The Cardiff Graphic Designer runs as a Cardiff-based studio covering both graphic design and web work. Web design and development reads as the core of what The Cardiff Graphic Designer does: sites built from scratch for mobile and desktop, which is worth flagging because plenty of small studios lean on prebuilt themes and only swap colours. Branding and brand identity, logo design, and business cards round out the identity side, and the print offering goes beyond the usual stationery into posters, newsletters, and brochures.
Beyond the screen and the printed page, the service list keeps going in directions I did not expect from a one-person-feeling operation. Vehicle graphics, exhibition design, and photography all appear. That breadth tells you something about who The Cardiff Graphic Designer is set up for: a business that wants its van, its trade-show stand, and its website to look like they came from the same place can get all of that handled without juggling three suppliers. The stated client range runs from small businesses up to larger ones, and the work on show supports that.
The Cardiff Graphic Designer is registered as a limited company in England and Wales, number 10524231, with an address at The Maltings on East Tyndall Street, CF3 6AQ. A company number you can verify on the public register separates a real trading entity from a freelancer working under a trading name with nothing behind it. Anyone weighing up a designer for a commercial project tends to want exactly that kind of paper trail before money changes hands.
Reputation alongside the portfolio
This is where the picture gets more mixed, and worth being honest about. The Cardiff Graphic Designer shows up on a handful of platforms. Trustpilot lists it, though only with two reviews, which is too few to read much into either way. There are profiles on Flexable.work and Sortlist, both carrying client feedback, and a Poyst review that praises Jonny by name, Jonny being the primary contact the site puts forward. Across those, the tone of what was found leans positive.
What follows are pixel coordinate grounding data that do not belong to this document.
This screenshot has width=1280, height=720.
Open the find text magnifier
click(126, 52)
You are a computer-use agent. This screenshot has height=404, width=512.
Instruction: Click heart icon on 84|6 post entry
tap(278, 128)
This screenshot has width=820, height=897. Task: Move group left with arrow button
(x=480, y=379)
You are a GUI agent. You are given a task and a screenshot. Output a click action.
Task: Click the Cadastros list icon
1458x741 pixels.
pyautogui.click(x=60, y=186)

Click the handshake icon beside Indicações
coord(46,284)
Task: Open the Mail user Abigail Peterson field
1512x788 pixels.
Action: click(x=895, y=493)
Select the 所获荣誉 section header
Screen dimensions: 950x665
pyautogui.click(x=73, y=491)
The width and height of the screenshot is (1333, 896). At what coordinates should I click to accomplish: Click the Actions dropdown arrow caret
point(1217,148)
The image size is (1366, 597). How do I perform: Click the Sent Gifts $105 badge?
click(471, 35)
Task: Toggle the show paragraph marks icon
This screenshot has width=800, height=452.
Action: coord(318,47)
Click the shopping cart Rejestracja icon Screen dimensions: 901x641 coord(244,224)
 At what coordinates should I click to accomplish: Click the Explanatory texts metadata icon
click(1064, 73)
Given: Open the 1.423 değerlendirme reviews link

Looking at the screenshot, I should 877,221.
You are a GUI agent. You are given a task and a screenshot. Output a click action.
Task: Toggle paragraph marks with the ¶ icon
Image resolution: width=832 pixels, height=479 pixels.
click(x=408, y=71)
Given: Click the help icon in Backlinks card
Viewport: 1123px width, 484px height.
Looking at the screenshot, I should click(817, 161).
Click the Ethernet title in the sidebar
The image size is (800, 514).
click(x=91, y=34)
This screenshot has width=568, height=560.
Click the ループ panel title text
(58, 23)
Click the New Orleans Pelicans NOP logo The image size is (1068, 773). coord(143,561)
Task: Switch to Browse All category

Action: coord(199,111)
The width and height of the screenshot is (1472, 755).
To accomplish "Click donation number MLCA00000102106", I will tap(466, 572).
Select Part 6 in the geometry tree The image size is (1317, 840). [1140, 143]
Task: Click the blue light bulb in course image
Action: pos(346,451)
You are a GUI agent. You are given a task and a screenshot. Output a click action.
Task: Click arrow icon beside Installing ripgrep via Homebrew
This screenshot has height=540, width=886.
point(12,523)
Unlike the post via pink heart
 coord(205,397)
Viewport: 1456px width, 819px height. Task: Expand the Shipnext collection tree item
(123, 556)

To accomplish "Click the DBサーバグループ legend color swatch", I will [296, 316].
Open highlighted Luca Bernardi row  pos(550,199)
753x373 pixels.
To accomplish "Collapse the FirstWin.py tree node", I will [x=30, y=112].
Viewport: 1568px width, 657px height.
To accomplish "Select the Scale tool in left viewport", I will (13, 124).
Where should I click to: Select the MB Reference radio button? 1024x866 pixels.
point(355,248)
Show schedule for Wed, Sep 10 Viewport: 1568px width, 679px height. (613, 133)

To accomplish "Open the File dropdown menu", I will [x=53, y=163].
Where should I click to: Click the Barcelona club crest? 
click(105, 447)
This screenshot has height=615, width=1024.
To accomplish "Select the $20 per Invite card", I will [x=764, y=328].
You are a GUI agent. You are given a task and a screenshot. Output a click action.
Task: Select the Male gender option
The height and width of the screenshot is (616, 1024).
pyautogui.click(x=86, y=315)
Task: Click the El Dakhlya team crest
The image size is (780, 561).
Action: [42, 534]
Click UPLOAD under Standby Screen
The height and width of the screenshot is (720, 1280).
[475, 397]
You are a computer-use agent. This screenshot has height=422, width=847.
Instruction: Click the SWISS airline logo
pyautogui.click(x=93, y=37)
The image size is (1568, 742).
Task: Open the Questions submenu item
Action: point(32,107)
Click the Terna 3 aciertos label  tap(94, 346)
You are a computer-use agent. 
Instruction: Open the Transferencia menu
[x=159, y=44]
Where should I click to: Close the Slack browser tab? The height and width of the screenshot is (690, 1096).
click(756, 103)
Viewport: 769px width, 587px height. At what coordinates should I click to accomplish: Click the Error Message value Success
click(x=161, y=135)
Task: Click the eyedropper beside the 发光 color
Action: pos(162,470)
What is missing is volume. No Google rating turned up for The Cardiff Graphic Designer, and nothing on Yelp, Facebook, or BBB either. For a local service studio, a Google presence is where many prospective clients look first, and having no rating there means the outside validation is scattered across niche directories instead of concentrated somewhere most people will actually check. It does not undercut the quality of the portfolio, but it is a gap worth acknowledging.
The named-person angle is genuinely useful here. Jonny appears both as the contact and in at least one of the reviews, so a client knows who they will be dealing with and can see that person credited by name in someone else's words. For a studio the size of The Cardiff Graphic Designer, that personal accountability often counts for more with a small business owner than a wall of anonymous five-star ratings would. You can follow up a name in a way you cannot follow up a star average.
The Cardiff Graphic Designer also gets the basics of contact right, which is not as common as it should be among creative studios that hide behind a single form. A phone number is on the site, the postal address is published in full, and there is a Contact page sitting alongside Home, About, Services, and Blog in the navigation. Someone who wants to talk before any decision is made has a direct route, and the physical address backs up the limited-company registration with a real location in Cardiff.
The blog is a section I would want to probe further. A maintained blog from a design studio can show how it thinks and keep the site fresh for search; an abandoned one does the opposite. The brief confirms the section exists but not how active it is, so I will leave it at that. The structure is sound regardless: clear top-level sections, a services list that matches what the portfolio demonstrates, and an About page giving The Cardiff Graphic Designer a face.
What the studio suits and where it falls short
Pulling it together, The Cardiff Graphic Designer presents as a small Cardiff studio with unusually wide reach across digital, print, signage, exhibition, and photography, backed by named client work and a registered company. The breadth is the standout. The hesitation is the reputation footprint, which exists but is light and concentrated on platforms most people never check. A buyer who values seeing actual finished projects and a named, contactable designer will find plenty to work with.
The fit is clearest for a small to mid-sized Cardiff business that wants several pieces handled by the same hand. A new venture needing a logo, business cards, a from-scratch website, and signage on its vehicle is close to the ideal case, because that bundle is exactly what The Cardiff Graphic Designer lists, and the portfolio shows it spanning categories. The single point of contact in Jonny keeps that kind of multi-strand job from fragmenting across suppliers.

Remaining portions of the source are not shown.